Asked by: Lord Donoughue (Labour - Life peer)

Question to the Department for Business, Energy and Industrial Strategy:

To ask Her Majesty’s Government what is their estimate of the additional greenhouse gas emissions reductions required to be made by remaining EU member states if the UK is no longer bound by a future Effort Sharing Decision in order to meet their collective 2030 target of a 40 per cent reduction of 1990 levels.

Answered by Baroness Neville-Rolfe - Minister of State (Cabinet Office)

The UK’s commitment to tackling global climate change is firm. Until we leave, the UK will remain a full member of the EU, with all of the rights and obligations this entails.

We are at the start of what will be a long process of considering options and implications very carefully. However, as long as we are a full Member of the European Union, we will continue to participate in negotiations on EU2030 climate legislation, including the Effort Share Regulation.


Written Question
Wind Power: Seas and Oceans
Wednesday 2nd November 2016

Asked by: Lord Donoughue (Labour - Life peer)

Question to the Department for Business, Energy and Industrial Strategy:

To ask Her Majesty’s Government whether the capital cost of new-build offshore wind farms is rising or falling; and what impact that has had on cost estimates for the level of subsidy provided through the Levy Control Framework.

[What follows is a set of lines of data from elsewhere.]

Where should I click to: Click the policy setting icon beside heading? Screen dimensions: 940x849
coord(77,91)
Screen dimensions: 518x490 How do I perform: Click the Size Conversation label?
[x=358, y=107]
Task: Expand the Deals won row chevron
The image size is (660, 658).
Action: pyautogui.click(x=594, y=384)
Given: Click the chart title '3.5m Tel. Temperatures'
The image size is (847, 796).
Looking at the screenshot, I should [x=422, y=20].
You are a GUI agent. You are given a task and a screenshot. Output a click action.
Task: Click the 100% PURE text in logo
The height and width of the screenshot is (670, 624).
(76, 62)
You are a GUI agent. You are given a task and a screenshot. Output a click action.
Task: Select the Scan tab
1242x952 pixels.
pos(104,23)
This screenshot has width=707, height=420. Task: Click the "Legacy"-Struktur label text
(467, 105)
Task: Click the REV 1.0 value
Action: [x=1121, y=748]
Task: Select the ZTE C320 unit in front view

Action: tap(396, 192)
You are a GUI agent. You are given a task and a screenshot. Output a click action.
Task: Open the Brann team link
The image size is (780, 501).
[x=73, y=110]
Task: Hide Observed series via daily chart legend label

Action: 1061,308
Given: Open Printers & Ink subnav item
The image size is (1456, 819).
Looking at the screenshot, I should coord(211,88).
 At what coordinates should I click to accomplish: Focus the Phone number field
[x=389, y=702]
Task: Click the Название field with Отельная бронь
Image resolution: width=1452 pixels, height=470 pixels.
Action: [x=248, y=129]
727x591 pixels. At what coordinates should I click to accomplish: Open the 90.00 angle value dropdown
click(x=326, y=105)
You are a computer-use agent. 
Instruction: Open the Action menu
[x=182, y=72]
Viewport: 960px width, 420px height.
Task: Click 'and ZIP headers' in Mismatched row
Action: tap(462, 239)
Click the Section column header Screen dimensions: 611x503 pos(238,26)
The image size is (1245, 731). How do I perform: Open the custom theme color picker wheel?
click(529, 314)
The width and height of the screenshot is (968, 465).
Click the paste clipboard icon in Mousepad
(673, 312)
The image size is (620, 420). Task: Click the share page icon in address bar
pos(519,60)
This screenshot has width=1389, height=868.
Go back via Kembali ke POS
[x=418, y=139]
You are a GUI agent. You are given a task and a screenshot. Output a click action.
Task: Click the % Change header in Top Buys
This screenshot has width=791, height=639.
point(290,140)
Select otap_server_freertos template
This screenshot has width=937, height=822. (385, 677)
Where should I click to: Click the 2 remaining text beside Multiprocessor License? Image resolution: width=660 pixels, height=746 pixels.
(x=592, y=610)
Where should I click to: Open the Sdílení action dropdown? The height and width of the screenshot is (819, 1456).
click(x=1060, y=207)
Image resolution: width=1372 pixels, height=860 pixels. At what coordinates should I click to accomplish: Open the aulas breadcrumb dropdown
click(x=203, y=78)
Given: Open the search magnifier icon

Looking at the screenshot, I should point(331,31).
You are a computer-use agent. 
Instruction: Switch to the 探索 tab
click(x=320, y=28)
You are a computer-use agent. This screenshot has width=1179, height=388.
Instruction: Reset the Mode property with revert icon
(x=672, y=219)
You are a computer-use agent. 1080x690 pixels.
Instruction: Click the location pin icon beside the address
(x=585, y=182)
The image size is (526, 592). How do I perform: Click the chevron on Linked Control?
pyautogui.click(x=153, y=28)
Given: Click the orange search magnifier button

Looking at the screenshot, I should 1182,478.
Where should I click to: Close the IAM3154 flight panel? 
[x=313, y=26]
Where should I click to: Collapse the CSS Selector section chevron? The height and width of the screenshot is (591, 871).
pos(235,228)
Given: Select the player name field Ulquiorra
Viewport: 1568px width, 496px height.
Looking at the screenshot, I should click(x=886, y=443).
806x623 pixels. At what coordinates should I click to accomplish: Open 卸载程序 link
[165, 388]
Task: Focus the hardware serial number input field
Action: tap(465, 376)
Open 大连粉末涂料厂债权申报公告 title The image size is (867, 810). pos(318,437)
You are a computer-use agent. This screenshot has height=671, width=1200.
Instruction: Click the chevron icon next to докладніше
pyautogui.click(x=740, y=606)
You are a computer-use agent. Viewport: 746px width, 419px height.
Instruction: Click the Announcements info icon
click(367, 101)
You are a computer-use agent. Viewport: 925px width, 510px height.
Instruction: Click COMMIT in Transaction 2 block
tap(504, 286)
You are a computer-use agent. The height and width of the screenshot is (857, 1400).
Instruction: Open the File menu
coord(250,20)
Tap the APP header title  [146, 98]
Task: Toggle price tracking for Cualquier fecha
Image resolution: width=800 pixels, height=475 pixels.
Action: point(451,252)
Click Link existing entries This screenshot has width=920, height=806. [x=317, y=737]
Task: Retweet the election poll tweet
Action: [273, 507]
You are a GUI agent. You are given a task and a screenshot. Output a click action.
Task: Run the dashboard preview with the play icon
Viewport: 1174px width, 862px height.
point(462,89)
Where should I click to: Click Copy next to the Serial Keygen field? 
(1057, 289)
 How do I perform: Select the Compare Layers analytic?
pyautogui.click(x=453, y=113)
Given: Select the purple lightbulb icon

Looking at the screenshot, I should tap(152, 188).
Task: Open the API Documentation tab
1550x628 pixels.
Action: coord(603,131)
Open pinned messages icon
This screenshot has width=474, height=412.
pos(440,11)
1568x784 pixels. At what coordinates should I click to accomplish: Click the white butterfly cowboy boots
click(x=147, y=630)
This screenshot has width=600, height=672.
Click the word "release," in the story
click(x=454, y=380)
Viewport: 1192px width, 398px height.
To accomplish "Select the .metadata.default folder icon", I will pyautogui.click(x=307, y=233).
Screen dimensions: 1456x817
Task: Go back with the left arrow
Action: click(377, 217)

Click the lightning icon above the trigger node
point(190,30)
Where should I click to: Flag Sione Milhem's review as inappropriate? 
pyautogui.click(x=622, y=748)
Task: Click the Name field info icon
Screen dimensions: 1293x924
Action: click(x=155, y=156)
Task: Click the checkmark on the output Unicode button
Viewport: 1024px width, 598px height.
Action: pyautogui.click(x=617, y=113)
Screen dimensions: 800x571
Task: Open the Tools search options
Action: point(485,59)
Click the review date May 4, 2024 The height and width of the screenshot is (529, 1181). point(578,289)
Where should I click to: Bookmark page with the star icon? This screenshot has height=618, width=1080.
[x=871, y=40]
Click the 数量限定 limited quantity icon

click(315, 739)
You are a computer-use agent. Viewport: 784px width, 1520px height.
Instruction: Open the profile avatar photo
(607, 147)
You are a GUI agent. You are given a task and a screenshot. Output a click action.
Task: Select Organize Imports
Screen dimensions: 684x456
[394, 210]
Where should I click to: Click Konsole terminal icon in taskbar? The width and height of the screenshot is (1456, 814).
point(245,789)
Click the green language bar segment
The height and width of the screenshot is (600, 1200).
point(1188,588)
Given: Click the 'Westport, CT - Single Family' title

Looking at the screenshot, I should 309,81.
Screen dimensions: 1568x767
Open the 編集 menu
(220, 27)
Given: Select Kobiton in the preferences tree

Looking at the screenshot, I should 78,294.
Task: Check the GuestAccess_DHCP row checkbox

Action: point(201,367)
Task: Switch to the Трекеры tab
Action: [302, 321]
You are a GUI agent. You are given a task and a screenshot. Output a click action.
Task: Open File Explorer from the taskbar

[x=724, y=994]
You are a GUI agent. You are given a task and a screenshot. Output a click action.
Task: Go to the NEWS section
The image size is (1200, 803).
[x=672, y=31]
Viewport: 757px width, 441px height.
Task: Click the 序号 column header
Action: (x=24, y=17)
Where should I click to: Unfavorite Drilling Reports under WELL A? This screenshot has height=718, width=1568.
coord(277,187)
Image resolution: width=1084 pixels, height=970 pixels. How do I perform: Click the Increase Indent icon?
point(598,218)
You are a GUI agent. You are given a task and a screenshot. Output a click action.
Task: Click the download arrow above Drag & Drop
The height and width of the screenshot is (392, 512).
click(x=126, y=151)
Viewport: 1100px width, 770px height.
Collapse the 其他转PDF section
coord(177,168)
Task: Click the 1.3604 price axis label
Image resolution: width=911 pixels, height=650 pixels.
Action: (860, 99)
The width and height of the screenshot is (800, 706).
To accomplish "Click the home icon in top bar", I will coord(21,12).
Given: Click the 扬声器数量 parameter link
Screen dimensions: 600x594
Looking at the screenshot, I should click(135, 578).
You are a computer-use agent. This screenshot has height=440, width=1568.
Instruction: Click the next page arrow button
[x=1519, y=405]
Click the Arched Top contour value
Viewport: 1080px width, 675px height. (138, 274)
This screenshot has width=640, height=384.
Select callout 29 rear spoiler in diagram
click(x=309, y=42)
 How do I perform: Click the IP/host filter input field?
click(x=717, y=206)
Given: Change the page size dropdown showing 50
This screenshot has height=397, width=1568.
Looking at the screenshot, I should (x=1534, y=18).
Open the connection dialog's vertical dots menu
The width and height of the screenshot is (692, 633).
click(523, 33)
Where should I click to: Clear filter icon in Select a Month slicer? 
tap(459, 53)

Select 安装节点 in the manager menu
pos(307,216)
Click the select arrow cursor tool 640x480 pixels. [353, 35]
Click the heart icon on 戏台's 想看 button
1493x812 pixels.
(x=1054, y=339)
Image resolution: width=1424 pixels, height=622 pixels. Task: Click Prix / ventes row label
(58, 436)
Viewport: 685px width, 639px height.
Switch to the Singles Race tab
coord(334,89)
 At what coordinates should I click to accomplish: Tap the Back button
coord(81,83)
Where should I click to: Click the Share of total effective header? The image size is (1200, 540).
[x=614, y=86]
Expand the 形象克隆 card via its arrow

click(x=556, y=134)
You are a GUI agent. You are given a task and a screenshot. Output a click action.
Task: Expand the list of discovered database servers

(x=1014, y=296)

Answered by Baroness Neville-Rolfe - Minister of State (Cabinet Office)

The Government’s last published levelised cost report shows offshore wind costs have fallen.

Support costs are determined by a combination of the Government’s view of generation costs and by competitive allocation. We expect both of these to further drive down support costs for future projects.

At Budget 2016, we announced that the reserve prices for offshore wind will fall from £105/MWh for projects commissioning in 2021, to £85/MWh for projects commissioning in 2026.


Written Question
Wind Power
Wednesday 2nd November 2016

Asked by: Lord Donoughue (Labour - Life peer)

Question to the Department for Business, Energy and Industrial Strategy:

To ask Her Majesty’s Government whether the price paid per megawatt hour for (1) onshore wind, and (2) offshore wind, is higher in the UK or Germany; and how important the relative wind conditions are in determining those prices.

Answered by Baroness Neville-Rolfe - Minister of State (Cabinet Office)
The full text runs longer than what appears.